A cavallo tra la fine degli anni ’90 e il nuovo millennio si dedica a una lunga lista di titoli che, da sola, basterebbe a riempire le carriere di una decina di suoi colleghi. Senza trascurare il franchise che lo ha reso famoso, Metal gear, passa dal genere sparatutto con Zone Of The Enders fino ai simulatori di appuntamenti con la saga di Tokimeki Memorial. Nel 2012, il presidente di Konami gli chiede di dirigere un nuovo capitolo della serie di Silent Hill, che in effetti inizia a diventare ripetitiva. Kojima, ovviamente, decide di fare di testa sua e stravolge tutte le regole della saga. Il risultato è una sorta di demo gratuita per PlayStation 4, chiamata P.T. (Playable teaser). Si inventa persino una società fittizia, 7780s Studio, collegata al titolo, per poi rivelare che dello sviluppo si occuperà la sua nuova azienda, la Kojima Productions. Il suo è un progetto ambizioso, dal quale dovrebbe nascere Silent Hills. Coinvolge persino il regista Guillermo Del Toro, il musicista Akira Yamaoka (storico compositore della saga) e l’attore Norman Reedus. Purtroppo, a causa di dissidi tra Konami e Kojima, l’intero progetto viene annullato, e la demo ritirata dagli store.

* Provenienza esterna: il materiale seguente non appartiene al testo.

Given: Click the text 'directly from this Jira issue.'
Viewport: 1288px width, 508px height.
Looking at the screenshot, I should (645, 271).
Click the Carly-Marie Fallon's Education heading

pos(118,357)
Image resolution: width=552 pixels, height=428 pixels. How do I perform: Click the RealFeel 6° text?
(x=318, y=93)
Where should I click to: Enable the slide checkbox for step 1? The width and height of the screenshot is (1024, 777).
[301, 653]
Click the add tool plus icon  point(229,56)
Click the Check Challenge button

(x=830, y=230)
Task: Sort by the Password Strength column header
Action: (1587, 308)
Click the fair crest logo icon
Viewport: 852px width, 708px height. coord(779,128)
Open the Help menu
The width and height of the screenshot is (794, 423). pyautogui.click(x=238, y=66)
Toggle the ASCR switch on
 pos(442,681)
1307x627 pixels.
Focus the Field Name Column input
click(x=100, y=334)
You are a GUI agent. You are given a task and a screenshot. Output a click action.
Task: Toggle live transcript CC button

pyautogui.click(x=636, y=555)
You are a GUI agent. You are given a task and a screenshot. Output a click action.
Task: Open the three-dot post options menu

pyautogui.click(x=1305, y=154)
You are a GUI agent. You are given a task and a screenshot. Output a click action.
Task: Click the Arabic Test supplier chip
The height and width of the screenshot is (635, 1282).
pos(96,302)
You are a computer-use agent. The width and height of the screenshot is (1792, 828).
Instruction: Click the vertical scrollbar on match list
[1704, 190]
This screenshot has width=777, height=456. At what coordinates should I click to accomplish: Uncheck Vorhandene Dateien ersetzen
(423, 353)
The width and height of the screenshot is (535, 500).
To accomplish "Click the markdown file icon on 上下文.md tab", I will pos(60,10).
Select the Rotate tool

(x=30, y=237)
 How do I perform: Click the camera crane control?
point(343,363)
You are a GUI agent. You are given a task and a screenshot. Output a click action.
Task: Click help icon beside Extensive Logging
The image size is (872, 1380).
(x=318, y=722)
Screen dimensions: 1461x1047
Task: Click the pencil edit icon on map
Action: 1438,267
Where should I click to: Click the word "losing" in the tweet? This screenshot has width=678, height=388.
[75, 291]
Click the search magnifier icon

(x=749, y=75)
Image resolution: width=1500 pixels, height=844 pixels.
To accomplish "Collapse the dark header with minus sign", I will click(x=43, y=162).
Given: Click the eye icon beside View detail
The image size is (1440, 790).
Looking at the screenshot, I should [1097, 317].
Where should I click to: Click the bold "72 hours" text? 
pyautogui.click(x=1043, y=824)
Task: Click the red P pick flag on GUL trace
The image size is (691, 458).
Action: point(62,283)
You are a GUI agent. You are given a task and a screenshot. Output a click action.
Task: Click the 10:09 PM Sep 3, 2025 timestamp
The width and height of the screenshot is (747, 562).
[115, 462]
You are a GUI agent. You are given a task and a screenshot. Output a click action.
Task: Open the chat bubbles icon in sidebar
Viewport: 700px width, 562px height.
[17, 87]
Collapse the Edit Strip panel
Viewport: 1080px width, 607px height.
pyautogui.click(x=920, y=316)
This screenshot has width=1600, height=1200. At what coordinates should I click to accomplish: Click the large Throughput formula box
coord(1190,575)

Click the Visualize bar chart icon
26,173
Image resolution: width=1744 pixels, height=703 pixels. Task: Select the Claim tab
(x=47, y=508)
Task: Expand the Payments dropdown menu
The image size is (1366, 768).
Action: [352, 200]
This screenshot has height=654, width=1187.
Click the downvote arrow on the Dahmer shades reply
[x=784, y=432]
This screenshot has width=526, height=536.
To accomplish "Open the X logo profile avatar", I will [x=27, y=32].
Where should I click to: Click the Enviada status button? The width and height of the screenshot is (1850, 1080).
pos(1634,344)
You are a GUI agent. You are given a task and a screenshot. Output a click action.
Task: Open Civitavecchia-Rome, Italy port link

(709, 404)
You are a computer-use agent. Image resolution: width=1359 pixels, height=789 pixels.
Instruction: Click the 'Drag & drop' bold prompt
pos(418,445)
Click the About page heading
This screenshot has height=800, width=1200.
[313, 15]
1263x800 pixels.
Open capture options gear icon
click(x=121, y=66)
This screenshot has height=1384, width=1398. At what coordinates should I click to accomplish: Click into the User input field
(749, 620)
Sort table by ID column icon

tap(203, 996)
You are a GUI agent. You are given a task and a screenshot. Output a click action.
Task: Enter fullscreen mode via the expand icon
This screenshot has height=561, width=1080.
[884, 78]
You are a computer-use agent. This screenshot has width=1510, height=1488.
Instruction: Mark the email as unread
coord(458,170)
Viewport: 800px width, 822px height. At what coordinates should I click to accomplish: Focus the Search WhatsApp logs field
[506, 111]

È il 2015 e l’artista, dopo la scissione da Konami, si dedica al primo titolo per la sua casa di produzione. Torna alla fantascienza, richiama accanto a sé Reedus e Del Toro (insieme a vari altri attori) e stravolge per l’ennesima volta le regole del gameplay. Quattro anni dopo esce Death Stranding. Il titolo, pur ricevendo lodi per l’innovazione e per il comparto tecnico, raccoglie anche qualche critica per le meccaniche e la trama.
Arriviamo così all’aprile del 2024. Kojima è ormai considerato, da anni, uno dei migliori artisti videoludici in circolazione. Si sta dedicando a ben tre titoli: Death Stranding 2, OD (conosciuto anche come Overdose) e Physint (seguito spirituale di Metal Gear). Si trova negli studi della sua azienda, a Tokyo, quando passa a trovarlo un suo omologo finlandese, Sam Lake. Kojima ne approfitta per fargli fare un giro dei suoi uffici ma, mentre bevono un caffè, inizia a osservare il volto del collega. L’artista giapponese ha l’abitudine di scannerizzare le sembianze di molte persone che passano nella sua sede, per poi inserirle nei suoi lavori. Questione di minuti, e trascina Lake all’interno di un complesso macchinario per la memorizzazione dei tratti somatici. Quel volto lo vedrebbe bene in Death Stranding 2.